In Barely Three Months, Eight New Ransomware Surface

Earlier this year, a report by the FBI’s Internet Crime Complaint Center (IC3) revealed that ransomware losses in 2019 were over $8.9 million, i.e $5.3 million more than the losses in 2018. Moreover, the frequency of attacks and ransomware demand has drastically increased this year.
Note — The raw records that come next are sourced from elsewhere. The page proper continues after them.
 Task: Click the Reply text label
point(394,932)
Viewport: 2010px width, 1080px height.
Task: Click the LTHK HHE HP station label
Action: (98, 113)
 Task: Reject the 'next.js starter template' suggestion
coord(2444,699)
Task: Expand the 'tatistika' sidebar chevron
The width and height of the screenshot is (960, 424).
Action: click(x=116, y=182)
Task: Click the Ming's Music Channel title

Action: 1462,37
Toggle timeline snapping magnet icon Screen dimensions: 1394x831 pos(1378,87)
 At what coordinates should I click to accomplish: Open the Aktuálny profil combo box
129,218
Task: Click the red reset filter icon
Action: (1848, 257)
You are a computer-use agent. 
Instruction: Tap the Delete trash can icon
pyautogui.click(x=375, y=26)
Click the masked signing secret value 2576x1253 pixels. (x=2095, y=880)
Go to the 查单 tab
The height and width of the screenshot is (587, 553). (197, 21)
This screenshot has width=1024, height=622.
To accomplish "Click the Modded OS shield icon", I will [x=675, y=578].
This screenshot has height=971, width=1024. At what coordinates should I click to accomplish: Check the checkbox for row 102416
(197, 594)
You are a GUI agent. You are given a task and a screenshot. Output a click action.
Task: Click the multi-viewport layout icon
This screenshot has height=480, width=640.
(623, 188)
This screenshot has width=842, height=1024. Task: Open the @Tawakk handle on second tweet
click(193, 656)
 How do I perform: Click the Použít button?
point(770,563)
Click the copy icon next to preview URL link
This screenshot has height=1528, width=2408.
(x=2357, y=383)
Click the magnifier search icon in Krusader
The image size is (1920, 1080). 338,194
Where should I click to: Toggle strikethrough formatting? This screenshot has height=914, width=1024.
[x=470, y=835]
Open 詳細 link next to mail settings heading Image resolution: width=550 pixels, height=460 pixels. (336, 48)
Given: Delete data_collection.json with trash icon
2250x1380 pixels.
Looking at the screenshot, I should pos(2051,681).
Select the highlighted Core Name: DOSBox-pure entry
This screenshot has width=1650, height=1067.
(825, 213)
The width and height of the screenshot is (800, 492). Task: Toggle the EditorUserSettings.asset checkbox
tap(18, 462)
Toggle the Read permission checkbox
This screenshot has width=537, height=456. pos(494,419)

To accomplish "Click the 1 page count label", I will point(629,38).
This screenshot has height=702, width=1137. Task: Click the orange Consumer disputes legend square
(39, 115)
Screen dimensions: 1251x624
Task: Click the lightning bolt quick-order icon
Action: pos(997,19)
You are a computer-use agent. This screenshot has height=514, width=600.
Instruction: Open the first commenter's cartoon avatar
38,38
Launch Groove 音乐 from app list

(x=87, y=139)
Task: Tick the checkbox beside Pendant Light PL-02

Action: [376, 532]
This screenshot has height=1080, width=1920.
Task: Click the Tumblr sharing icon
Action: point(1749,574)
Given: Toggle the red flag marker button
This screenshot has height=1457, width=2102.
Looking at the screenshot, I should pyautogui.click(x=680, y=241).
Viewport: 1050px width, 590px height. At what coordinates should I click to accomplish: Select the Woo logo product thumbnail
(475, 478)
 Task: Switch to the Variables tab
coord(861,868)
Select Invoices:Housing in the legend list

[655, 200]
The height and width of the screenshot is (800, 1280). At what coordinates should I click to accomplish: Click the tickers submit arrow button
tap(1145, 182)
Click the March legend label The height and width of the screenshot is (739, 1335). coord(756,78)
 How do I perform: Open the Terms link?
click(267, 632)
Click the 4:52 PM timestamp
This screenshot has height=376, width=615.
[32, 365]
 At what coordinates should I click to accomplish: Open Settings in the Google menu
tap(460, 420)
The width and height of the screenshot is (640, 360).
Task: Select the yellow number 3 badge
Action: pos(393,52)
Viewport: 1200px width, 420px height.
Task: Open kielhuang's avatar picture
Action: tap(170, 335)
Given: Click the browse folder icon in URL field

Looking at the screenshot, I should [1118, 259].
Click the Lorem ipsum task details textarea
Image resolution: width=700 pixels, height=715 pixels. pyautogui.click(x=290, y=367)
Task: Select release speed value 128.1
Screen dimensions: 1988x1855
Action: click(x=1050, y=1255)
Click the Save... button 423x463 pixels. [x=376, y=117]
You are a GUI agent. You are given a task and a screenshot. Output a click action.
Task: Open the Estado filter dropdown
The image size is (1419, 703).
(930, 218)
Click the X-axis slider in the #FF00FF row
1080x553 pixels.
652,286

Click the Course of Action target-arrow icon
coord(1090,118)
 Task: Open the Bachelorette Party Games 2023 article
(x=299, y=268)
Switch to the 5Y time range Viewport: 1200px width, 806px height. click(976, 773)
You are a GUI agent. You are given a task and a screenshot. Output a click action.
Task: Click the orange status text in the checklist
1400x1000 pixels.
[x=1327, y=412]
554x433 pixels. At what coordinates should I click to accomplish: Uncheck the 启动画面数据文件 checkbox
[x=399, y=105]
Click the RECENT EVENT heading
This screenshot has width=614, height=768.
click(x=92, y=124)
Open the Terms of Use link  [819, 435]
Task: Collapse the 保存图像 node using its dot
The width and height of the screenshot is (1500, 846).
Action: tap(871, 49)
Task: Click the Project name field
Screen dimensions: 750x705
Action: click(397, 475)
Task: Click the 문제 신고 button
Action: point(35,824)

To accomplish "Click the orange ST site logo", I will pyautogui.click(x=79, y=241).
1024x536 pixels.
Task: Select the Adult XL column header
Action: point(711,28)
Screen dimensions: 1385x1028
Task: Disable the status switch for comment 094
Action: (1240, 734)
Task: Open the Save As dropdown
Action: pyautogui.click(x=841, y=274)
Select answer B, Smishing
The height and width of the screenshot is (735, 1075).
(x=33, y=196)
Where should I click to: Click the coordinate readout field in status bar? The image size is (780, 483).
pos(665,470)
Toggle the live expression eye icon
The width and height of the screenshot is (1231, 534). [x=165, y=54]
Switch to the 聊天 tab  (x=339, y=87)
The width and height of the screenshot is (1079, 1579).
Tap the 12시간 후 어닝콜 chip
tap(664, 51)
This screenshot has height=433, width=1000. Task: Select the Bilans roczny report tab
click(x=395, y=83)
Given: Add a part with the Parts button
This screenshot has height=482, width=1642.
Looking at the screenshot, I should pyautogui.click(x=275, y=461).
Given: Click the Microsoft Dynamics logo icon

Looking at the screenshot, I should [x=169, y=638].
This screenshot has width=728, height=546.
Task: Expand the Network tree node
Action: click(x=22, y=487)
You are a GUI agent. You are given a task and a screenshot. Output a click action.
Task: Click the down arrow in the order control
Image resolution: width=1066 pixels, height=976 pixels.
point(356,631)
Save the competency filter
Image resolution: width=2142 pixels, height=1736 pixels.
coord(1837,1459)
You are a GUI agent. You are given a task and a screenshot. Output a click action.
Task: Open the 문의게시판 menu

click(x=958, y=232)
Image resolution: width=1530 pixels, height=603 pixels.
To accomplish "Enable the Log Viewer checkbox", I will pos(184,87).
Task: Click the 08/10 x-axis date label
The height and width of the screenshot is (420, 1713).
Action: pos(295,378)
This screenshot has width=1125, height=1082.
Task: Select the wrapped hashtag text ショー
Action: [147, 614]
In the past few weeks, more than half-a-dozen new ransomware captured the attention of security researchers. Let’s understand how they operate and who they target in the following listicle.

1) Avaddon

  • Launched at the beginning of June, the actors behind Avaddon send emails containing subjects like "Your new photo?" or "Do you like my photo?" with a winking smiley face in the email body and an attached JavaScript downloader. 
  • It was reported as one of the largest email campaigns as it distributed over one million messages mainly targeting organizations in the U.S. in one week.
  • The ransom note demanded $800 or more in BTC for decryption.
  • It should be noted that the Avaddon operators are actively recruiting hackers and malware distributors under an affiliate program. It claims to pay affiliates 65% of any ransom payments they bring in using Avaddon.

2) AgeLocker

  • AgeLocker reportedly utilizes the 'Age' encryption tool created by Google to encrypt a victim's files instead of common algorithms, such as AES+RSA.
  • The attackers send the ransom note via email, asking 7 BTC or approximately $64,500 to decrypt the files.
  • According to researchers, it is not yet clear how the threat actors are gaining access to the victims' computers.

3) Conti

  • Seeking a similarity in codes used and dropping the same ransomware note as Ryuk’s used to, experts say the malware could be its successor.
  • The new features of Conti allow it to perform quicker — up to 32 simultaneous encryption efforts — and conduct attacks at corporate networks.
  • In a unique technique, the malware exploits Windows Restart Manager and attempts to alert the user to save their data if their file is open and unsaved, thereby maximizing the damage.

4) ThiefQuest

  • ThiefQuest is a new piece of ransomware which is distributed as a hidden threat inside pirated macOS software uploaded on torrent portals and online forums.
  • ThiefQuest goes beyond just encrypting files. It installs a keylogger, a reverse shell, and attempts to wipe off cryptocurrency wallet-related files.
  • Victims of the malware are asked for a $50 ransom in BTC within three days (72 hours). However, there’s no contact information for victims to get in touch with the attacker.
  • Just more than a week ago, researchers from SentinelOne released a free decryptor to help victims of the ThiefQuest ransomware.

5) WastedLocker

  • Detected around May, the new ransomware variant is the product of the Evil Corp Group, according to researchers.
  • It was spotted exclusively targeting Fortune 500 U.S. companies and other organizations to demand nothing less than multimillion-dollar in ransom.
  • With no data swindling functions, the ransomware typically hits file servers, database services, virtual machines, and cloud environments.

6) Try2Cry

  • This ransomware leverages infected USB flash drives and Windows shortcuts (using LNK files) to spread through the compromised systems.
  • Experts said that this behavior is similar to the technique used by the Spora ransomware and the Andromeda (Gamarue or Wauchos) botnet malware.
  • The decryptable malware was found related to the “Stupid” ransomware family (from GitHub) and uses Rijndael, the predecessor of AES, for encryption.

7) FileCry

  • Possibly named after WannaCry, the malware behaves a little amateurish; its current encryption algorithm is very plain and it’s handy to end the encryption operation.
  • In the ransom note, actors demand 0.035 BTC to decrypt the files.
  • However, FileCry’s decryption key is available for free.

8) Aris Locker

  • The ransomware uses an AES-256 encryption algorithm to lock all files and threatens the victims not to inform anyone or else their data will be deleted permanently.
  • Aris Locker can infect systems via malicious email attachments and links, hidden code on websites, external hardware such as USBs, and others.
  • Actors demand $75 ransom in BTC to be cleared within a week, else they will increase the amount to $500.

Conclusion

Undoubtedly, new threat actors are attempting to cash in on the global health crisis to wheedle unsuspecting users into opening malicious attachments. Some less effective ransomware can be dealt with existing solutions but extreme measures must be taken to prevent any data or monetary loss to organizations. Additionally, it is recommended by experts to not pay the ransom since it can double the ransomware attack recovery costs.